Aim of the exercise: Copy the records below, swapping every occurrence of "GUI agent" for "screen assistant" and leaving all other text unchanged.

Supplied data:

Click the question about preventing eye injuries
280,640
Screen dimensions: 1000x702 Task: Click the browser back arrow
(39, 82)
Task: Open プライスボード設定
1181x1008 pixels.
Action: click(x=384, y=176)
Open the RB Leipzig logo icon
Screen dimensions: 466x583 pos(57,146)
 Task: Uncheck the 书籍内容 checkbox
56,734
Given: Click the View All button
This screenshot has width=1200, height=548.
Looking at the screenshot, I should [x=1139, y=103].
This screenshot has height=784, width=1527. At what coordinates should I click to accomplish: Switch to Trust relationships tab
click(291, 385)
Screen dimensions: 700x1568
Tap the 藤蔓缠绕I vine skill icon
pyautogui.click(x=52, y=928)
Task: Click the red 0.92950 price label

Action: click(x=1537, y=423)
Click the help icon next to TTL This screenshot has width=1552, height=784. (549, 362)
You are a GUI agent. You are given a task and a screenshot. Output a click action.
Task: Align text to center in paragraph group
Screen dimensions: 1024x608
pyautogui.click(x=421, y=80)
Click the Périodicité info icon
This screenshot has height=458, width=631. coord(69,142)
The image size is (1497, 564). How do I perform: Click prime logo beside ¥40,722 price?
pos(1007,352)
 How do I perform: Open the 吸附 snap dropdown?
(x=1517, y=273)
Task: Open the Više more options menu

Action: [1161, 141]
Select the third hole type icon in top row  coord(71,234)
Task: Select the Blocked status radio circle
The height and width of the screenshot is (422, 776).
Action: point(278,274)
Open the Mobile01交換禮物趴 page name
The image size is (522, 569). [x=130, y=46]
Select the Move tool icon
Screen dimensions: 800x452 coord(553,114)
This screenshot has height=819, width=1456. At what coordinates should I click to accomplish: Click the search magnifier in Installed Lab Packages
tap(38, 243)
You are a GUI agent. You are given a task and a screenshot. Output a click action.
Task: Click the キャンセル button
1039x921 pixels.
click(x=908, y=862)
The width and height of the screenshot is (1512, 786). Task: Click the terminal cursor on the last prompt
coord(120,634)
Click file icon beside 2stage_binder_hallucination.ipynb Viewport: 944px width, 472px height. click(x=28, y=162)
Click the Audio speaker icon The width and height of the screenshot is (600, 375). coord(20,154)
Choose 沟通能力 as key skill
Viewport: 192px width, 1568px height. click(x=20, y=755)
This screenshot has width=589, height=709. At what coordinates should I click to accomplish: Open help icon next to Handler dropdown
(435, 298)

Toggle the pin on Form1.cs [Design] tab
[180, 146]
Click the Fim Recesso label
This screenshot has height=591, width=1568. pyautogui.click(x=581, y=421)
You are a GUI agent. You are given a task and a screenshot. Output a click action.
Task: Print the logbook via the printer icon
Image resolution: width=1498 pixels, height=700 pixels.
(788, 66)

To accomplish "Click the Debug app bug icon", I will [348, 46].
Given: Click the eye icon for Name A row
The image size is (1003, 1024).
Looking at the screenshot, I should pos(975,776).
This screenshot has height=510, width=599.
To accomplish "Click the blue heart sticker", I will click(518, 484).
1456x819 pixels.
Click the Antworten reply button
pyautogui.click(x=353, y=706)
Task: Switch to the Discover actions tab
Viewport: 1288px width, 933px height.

Response to this exercise:
Click the question about preventing eye injuries
280,640
Screen dimensions: 1000x702 Task: Click the browser back arrow
(39, 82)
Task: Open プライスボード設定
1181x1008 pixels.
Action: click(x=384, y=176)
Open the RB Leipzig logo icon
Screen dimensions: 466x583 pos(57,146)
 Task: Uncheck the 书籍内容 checkbox
56,734
Given: Click the View All button
This screenshot has width=1200, height=548.
Looking at the screenshot, I should [x=1139, y=103].
This screenshot has height=784, width=1527. At what coordinates should I click to accomplish: Switch to Trust relationships tab
click(291, 385)
Screen dimensions: 700x1568
Tap the 藤蔓缠绕I vine skill icon
pyautogui.click(x=52, y=928)
Task: Click the red 0.92950 price label

Action: click(x=1537, y=423)
Click the help icon next to TTL This screenshot has width=1552, height=784. (549, 362)
You are a screen assistant. You are given a task and a screenshot. Output a click action.
Task: Align text to center in paragraph group
Screen dimensions: 1024x608
pyautogui.click(x=421, y=80)
Click the Périodicité info icon
This screenshot has height=458, width=631. coord(69,142)
The image size is (1497, 564). How do I perform: Click prime logo beside ¥40,722 price?
pos(1007,352)
 How do I perform: Open the 吸附 snap dropdown?
(x=1517, y=273)
Task: Open the Više more options menu

Action: [1161, 141]
Select the third hole type icon in top row  coord(71,234)
Task: Select the Blocked status radio circle
The height and width of the screenshot is (422, 776).
Action: point(278,274)
Open the Mobile01交換禮物趴 page name
The image size is (522, 569). [x=130, y=46]
Select the Move tool icon
Screen dimensions: 800x452 coord(553,114)
This screenshot has height=819, width=1456. At what coordinates should I click to accomplish: Click the search magnifier in Installed Lab Packages
tap(38, 243)
You are a screen assistant. You are given a task and a screenshot. Output a click action.
Task: Click the キャンセル button
1039x921 pixels.
click(x=908, y=862)
The width and height of the screenshot is (1512, 786). Task: Click the terminal cursor on the last prompt
coord(120,634)
Click file icon beside 2stage_binder_hallucination.ipynb Viewport: 944px width, 472px height. click(x=28, y=162)
Click the Audio speaker icon The width and height of the screenshot is (600, 375). coord(20,154)
Choose 沟通能力 as key skill
Viewport: 192px width, 1568px height. click(x=20, y=755)
This screenshot has width=589, height=709. At what coordinates should I click to accomplish: Open help icon next to Handler dropdown
(435, 298)

Toggle the pin on Form1.cs [Design] tab
[180, 146]
Click the Fim Recesso label
This screenshot has height=591, width=1568. pyautogui.click(x=581, y=421)
You are a screen assistant. You are given a task and a screenshot. Output a click action.
Task: Print the logbook via the printer icon
Image resolution: width=1498 pixels, height=700 pixels.
(788, 66)

To accomplish "Click the Debug app bug icon", I will [348, 46].
Given: Click the eye icon for Name A row
The image size is (1003, 1024).
Looking at the screenshot, I should pos(975,776).
This screenshot has height=510, width=599.
To accomplish "Click the blue heart sticker", I will click(518, 484).
1456x819 pixels.
Click the Antworten reply button
pyautogui.click(x=353, y=706)
Task: Switch to the Discover actions tab
Viewport: 1288px width, 933px height.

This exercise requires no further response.